_Study material:_
+===+

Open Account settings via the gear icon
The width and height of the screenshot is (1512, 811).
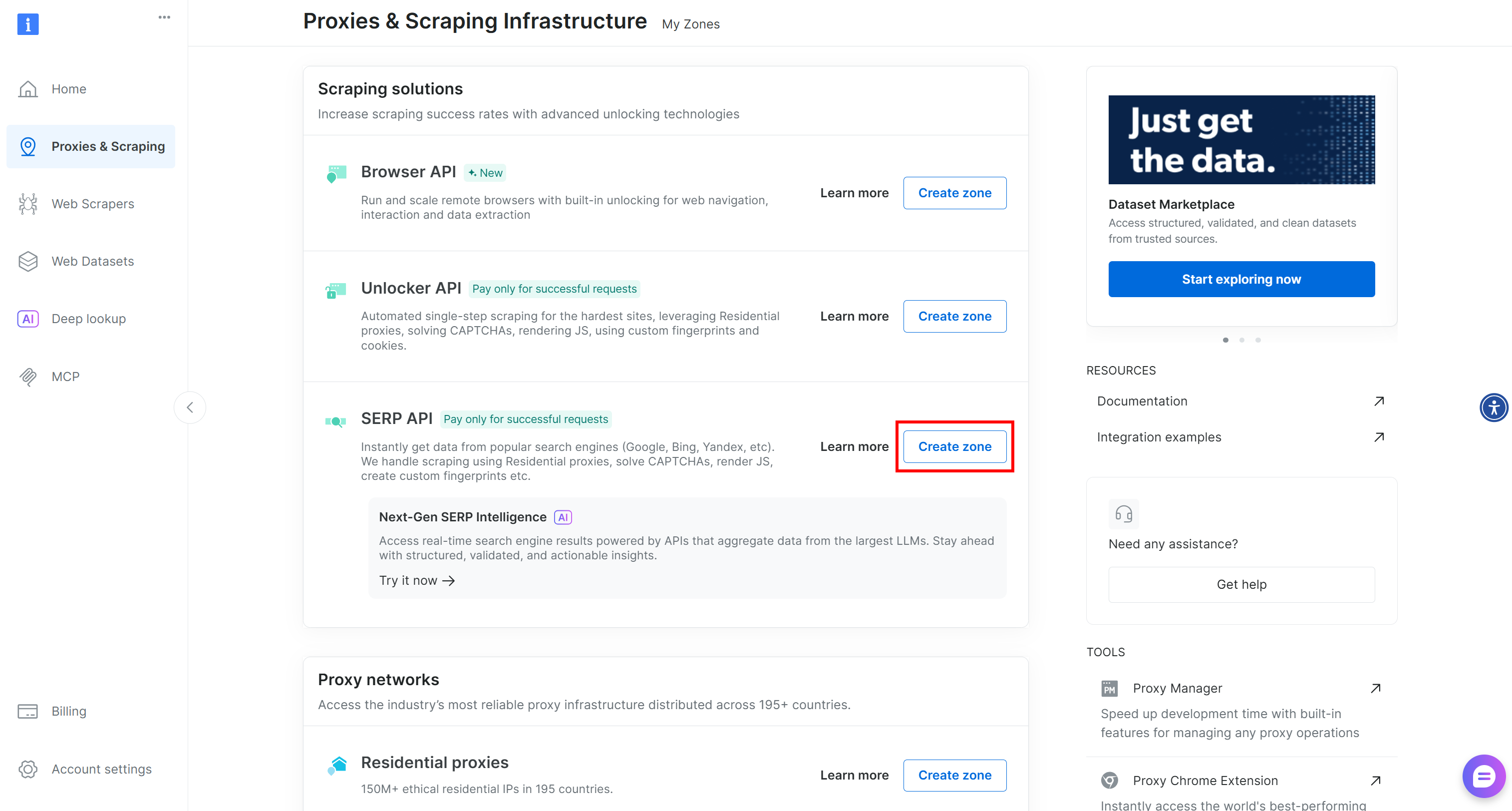pyautogui.click(x=27, y=769)
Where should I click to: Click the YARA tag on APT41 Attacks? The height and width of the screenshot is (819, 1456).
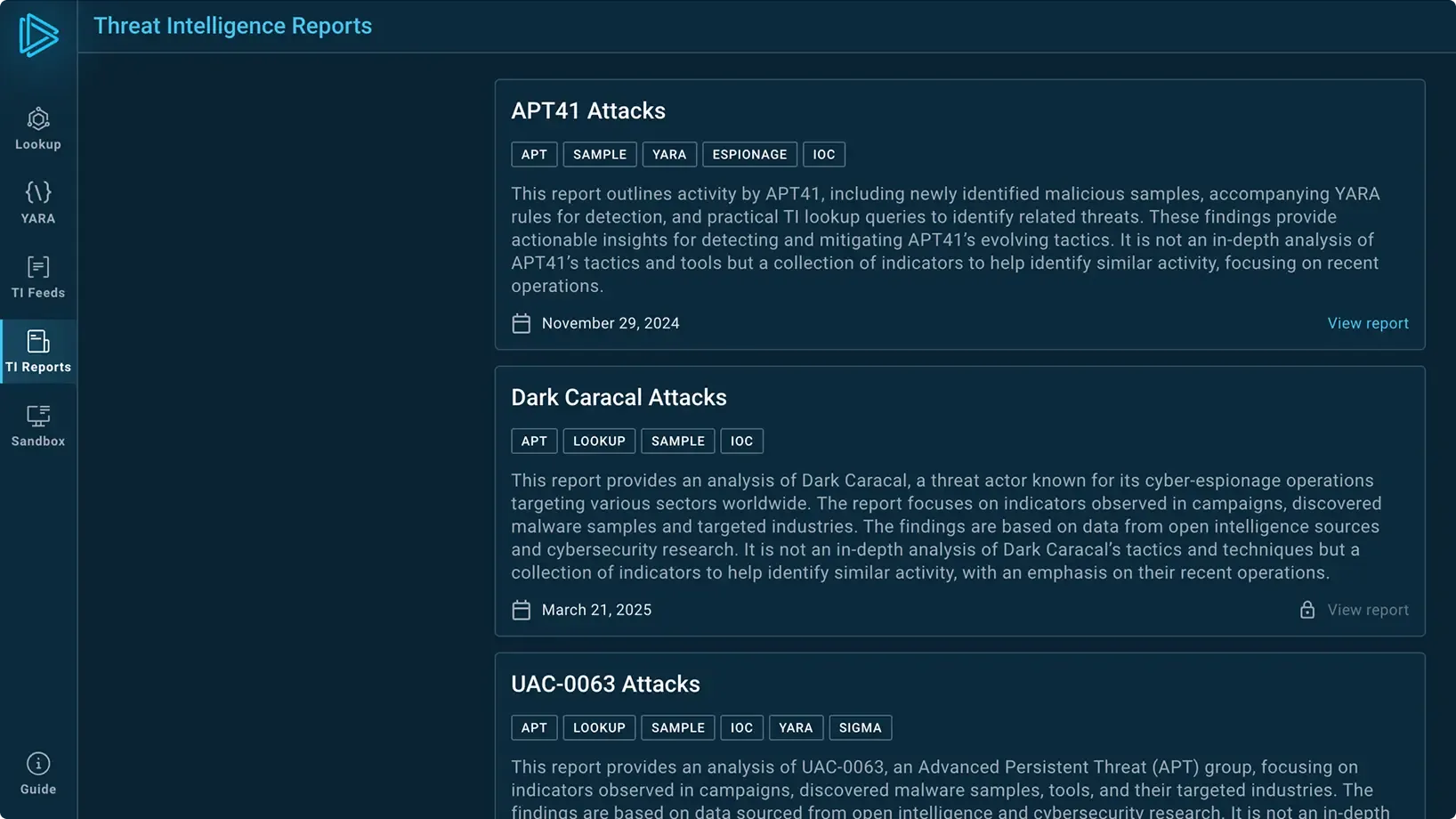(669, 154)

+===+

_Aim of the exercise:_
A faithful transcription of the material, with no pictures, is the expected result.

_Exercise solution:_
Open Account settings via the gear icon
The width and height of the screenshot is (1512, 811).
pyautogui.click(x=27, y=769)
Where should I click to: Click the YARA tag on APT41 Attacks? The height and width of the screenshot is (819, 1456).
(669, 154)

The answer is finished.